Her şey bir emanet olduğunu ifade eden Bediüzzaman, emanetin
meşrû dairede kullanılması gerektiğine işaret etmektedir. Bu bağlamda, Allah’ın
koyduğu sınırları çiğneyerek kaynakları sorumsuzca kullanmak israf, eşyayı
emanet şuuruyla kullanmak ise iktisattır.

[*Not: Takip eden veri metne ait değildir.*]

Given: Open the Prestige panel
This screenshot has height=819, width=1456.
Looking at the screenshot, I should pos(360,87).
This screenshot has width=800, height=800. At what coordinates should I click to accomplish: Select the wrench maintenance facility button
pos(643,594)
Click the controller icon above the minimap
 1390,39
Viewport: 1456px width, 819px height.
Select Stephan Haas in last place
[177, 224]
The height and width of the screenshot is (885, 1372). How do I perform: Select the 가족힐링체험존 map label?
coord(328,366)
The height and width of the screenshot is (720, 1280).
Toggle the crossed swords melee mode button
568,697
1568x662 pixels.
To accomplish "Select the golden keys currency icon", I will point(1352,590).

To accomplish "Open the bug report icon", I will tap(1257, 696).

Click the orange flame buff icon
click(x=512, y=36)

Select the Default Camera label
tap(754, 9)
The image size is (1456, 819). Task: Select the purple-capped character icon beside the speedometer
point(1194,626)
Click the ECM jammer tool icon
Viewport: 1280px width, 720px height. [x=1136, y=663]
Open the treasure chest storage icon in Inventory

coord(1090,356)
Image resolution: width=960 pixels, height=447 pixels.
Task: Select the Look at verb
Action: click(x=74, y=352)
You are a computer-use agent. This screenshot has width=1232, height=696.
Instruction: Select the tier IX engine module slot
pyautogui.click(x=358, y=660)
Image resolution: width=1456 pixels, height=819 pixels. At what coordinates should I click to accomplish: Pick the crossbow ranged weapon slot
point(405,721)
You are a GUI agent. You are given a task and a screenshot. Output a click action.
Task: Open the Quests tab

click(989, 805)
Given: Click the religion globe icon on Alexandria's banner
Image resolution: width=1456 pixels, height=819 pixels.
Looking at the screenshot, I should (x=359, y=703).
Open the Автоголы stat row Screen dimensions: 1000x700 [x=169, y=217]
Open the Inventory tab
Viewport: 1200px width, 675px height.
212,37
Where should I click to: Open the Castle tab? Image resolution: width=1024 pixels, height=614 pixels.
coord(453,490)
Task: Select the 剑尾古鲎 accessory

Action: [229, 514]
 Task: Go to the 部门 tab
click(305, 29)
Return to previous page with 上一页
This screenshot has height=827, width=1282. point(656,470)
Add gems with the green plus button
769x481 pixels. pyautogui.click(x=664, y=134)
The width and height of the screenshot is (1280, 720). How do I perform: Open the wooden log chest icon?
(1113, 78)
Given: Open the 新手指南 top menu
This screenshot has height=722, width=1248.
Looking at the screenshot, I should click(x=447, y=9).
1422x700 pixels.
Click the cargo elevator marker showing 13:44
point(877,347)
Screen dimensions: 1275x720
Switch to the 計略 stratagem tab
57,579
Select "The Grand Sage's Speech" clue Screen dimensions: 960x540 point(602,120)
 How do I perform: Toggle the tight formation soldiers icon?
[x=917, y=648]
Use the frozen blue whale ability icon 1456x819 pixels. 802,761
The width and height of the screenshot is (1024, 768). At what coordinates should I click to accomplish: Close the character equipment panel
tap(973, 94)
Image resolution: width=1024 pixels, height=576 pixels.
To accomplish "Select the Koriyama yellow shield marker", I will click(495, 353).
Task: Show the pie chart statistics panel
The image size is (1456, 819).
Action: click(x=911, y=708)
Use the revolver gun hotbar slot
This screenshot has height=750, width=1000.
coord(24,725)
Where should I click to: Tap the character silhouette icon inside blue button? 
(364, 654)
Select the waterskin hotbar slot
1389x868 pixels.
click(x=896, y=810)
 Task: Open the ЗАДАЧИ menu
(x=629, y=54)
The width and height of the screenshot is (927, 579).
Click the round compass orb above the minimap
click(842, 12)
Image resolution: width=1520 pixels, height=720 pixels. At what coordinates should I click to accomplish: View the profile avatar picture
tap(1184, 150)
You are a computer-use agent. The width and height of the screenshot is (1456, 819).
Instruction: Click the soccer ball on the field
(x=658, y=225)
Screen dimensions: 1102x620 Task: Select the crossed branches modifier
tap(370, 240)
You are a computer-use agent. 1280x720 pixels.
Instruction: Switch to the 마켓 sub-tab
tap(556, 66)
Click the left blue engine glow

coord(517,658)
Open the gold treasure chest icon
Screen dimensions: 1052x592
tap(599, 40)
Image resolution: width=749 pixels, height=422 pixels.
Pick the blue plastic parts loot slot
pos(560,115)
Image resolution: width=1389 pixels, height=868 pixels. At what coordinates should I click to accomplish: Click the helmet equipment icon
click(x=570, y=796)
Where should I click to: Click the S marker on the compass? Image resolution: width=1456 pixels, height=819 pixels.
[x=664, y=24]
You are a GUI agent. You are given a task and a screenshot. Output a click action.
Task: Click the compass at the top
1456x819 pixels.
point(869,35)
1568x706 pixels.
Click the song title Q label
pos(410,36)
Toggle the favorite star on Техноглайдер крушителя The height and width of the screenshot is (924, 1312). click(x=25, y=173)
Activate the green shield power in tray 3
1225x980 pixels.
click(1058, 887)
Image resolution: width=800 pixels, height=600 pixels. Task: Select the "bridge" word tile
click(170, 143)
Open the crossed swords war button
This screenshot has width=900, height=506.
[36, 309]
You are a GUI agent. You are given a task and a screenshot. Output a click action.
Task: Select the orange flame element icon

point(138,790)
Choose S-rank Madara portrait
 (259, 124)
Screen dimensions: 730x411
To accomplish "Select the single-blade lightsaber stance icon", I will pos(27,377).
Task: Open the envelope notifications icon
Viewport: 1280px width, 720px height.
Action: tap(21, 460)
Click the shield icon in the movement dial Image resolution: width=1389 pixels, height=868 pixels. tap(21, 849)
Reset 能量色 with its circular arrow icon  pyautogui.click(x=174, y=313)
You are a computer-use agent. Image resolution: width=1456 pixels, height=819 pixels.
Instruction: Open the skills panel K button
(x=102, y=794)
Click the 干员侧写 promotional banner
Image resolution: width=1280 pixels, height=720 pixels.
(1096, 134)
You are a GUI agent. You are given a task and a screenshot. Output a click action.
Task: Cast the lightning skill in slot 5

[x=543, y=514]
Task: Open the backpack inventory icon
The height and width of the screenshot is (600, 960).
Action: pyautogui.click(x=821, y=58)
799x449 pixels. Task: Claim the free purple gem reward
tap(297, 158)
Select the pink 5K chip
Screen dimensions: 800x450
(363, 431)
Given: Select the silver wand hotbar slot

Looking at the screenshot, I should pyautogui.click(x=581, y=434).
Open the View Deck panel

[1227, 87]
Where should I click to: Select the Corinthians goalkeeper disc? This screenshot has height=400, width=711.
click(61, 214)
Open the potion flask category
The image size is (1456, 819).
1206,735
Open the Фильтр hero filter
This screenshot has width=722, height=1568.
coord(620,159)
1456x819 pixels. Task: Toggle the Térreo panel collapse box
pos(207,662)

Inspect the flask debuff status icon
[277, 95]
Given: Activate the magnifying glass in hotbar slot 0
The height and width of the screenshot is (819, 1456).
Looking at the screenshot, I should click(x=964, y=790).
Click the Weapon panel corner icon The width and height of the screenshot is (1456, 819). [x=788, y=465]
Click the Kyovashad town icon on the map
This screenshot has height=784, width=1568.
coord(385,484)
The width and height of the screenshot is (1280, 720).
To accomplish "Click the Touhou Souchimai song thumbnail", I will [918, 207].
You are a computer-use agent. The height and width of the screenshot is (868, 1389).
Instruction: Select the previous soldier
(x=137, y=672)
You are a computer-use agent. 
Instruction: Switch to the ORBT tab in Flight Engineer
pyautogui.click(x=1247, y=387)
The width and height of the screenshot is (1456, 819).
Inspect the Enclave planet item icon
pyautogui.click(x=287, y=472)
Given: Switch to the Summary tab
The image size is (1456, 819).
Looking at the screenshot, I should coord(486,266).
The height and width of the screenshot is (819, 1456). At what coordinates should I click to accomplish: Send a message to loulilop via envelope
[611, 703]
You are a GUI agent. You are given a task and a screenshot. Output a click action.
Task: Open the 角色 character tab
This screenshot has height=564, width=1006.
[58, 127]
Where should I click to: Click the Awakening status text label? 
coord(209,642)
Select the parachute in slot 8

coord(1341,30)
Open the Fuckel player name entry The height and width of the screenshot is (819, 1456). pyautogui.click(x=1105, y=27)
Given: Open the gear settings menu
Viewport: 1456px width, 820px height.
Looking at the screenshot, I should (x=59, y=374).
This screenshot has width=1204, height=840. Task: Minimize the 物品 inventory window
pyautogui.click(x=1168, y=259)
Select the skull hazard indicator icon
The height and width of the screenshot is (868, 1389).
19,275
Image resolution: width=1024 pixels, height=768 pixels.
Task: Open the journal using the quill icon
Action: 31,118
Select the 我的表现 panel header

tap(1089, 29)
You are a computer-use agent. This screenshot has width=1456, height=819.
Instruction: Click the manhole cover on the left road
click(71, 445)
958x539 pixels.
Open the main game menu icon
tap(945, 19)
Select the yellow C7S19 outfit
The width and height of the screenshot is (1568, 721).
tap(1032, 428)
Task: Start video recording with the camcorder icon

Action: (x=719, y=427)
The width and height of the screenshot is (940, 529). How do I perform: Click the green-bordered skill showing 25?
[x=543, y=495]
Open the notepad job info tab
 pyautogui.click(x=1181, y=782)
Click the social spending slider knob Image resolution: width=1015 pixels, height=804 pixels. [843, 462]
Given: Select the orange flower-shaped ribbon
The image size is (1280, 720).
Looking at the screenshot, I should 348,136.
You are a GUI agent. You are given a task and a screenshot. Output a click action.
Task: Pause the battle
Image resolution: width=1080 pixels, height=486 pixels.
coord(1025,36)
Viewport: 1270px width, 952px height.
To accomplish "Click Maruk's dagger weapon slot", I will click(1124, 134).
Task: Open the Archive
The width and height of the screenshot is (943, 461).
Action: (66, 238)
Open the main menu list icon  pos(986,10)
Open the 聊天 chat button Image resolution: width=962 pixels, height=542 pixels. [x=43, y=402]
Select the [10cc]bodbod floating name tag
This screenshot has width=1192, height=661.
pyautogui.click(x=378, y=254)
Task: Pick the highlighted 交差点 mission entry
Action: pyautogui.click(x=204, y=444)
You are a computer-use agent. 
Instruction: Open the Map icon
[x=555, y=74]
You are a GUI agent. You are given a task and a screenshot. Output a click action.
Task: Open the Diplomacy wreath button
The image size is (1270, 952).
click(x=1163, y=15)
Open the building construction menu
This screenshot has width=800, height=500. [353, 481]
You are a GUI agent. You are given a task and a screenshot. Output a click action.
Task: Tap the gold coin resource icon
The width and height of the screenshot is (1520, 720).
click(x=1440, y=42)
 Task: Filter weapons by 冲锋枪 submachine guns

İnsanın “Rızık Allah’tandır” hakikatini unutarak dünyaya
dalması, yalnızca geçimi için çabalaması onun yaratılış vazifesinden
uzaklaşmasına yol açmıştır. Dünya için ahireti terk etmek beraberinde farklı
alanlara işaret eden krizleri ve zulümleri getirmiştir. Bu noktada Bediüzzaman
dünya ahiret dengesini kuran bir dizi tedbirler sunar. İktisatla yaşayanın
bereketi bulacağını, israf ve hırsın bu bereketi ortadan kaldıracağına değinen
Bediüzzaman’a göre şükür ve kanaat bitmez ve tükenmez bir hazine olup insan
saadetinin de esasıdır.

Öz olarak, Bediüzzaman’ın inşa ettiği etmeye çalıştığı toplum
öncelikle bireye yöneliktir. İnsanın terbiye edilmediği bir toplumda yukarıdan
aşağıya bir dayatma ile bu toplumun oluşturulması mümkün değildir. Risale-i Nur
bize yeni bir toplum modeli sunmaktadır. Ahlaka ve fazilete dayalı bir toplumun
inşası ahlak ve faziletle bezenmiş bir insanın inşasıyla mümkündür.

Sonuç

Netice itibariyle Bediüzzaman, malın ve servetin Allah
tarafından verilmiş bir emanet olarak telakki edildiği, ekonomik gücün
(sermayenin) belirli ellerde toplanmasının engellenip biriken sermayenin
herkesin refahına hizmet edecek şekilde adaletli dağılımının sağlandığı,
çalışmanın dünyevi saadet vesilesi olup tembelliğin işsizliğe, işsizliğin de
ızdıraba medar olduğu, zekatın verilmesi ve faize engel konulması ile sömürünün
engellenmesi yoluyla sosyal tabakalaşmanın önlenip kardeşlik ruhunun öne
çıkarıldığı, bencilliğin yerine diğergamlığın, kişilerde hırsa mukabil kanaatin
hazza mukabil iman saadetinin, tüketim toplumu yerine ubudiyet ve şükür
toplumunun öne çıkarıldığı, arzular yerine fıtri ihtiyaçların esas alındığı,
helal ve haram hassasiyetlerinin gözetildiği, israfın yasaklandığı, sanayi ve
teknolojinin ila-yı Kelimatullahın bir vesilesi olarak görülüp bunların ahlaki
ilkeler çerçevesinde, fakirliğin izalesi yolunda, insanlığın hayrına olarak
kullanıldığı, ailenin dünya saadetinin medarı olarak kabul edildiği, zulüm ve
haksızlığın ortadan kaldırıldığı, hayali ve sanal unsurlarla insanların
uyuşturulmadığı, ebedi hayatın varlığını önceleyen, hayatın gayesini Allah’a
kulluk olarak kabul eden bir iktisat görüşünü öngörmektedir.